Poder-se-á dizer que não olhamos para a evolução da vacinação de milhões de pessoas para ajudar a consolidar o desconfinamento. Mas não foi por falta de indicadores que surgiu e evoluiu a quarta vaga. A matriz de risco com a utilização dos sete indicadores parece continuar a fazer sentido e a atualização dos limiares de risco é compreensível uma vez que temos agora mais casos ligeiros por efeito da vacinação. Definir níveis em função do estado de evolução da vacinação também faz sentido. Mas o que falta em cada momento é implementar com rapidez as medidas de saúde pública efetivas, realistas e compreensíveis, de modo a controlar a evolução da pandemia quando as linhas vermelhas são atingidas e ultrapassadas.

Com a taxa de incidência a 14 dias sempre superior a 120 casos por 100 mil habituantes desde 19 de junho e desde o inico de junho a Região de Lisboa a ultrapassar esta linha vermelha!

Com o Rt superior a 1 desde 10 de maio, claramente a ultrapassar a linha vermelha!

Com semanas seguidas desde maio com o rastreio de contactos de risco duas ou três vezes superior aos 10% definidos como linha vermelha!

Com semanas seguidas desde meados de maio onde o contacto com as pessoas que testaram positivo a ocorrer em menos de 24 horas sempre a ultrapassar a linha vermelha!

Com a positividade de testes desde o inico de julho acima dos 4%, a linha vermelha!

Os sete indicadores selecionados em março e monitorizados semanalmente parecem ser suficientes e exequíveis para orientar as medidas de saúde pública mais adequadas em cada momento para controlar a evolução da pandemia. No entanto, parece ser necessário encurtar tempos de leitura dos indicadores e implementar as medidas com vigor e rapidez. Quase metade dos portugueses manifesta não compreender as medidas de confinamento em cada momento. Não é de estranhar esta reação uma vez que as medidas de confinamento e desconfinamento são adotadas com muitos dias de diferença da realidade sentida em cada momento e em cada localidade.

Os relatórios de monitoração das linhas vermelhas publicados à sexta-feira reportam-se ao domingo anterior, isto é, já com cinco dias de atraso em relação à realidade. Será que ao fim de quatro meses de “linhas vermelhas” ainda não foi afinada a máquina de informação de modo a permitir relatórios mais próximos da realidade?
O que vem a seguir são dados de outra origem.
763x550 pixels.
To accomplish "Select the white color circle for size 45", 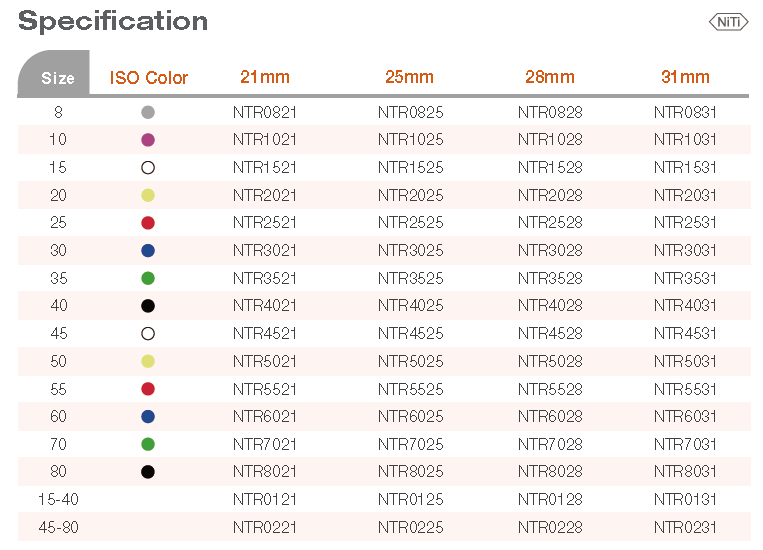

As medidas de confinamento e de desconfinamento não têm sido bem compreendidas. As medidas adotadas são decisões políticas com dias de atraso em cima do atraso do relatório que as justifica. Não seria possível a leitura de indicadores ser diária e a decisão com medidas compreensíveis ser semanal?

As medidas de confinamento vão continuar a ser necessárias mesmo com os períodos de desconfinamento que se intercalam. No entanto, carecem de comunicação adequada e atempada.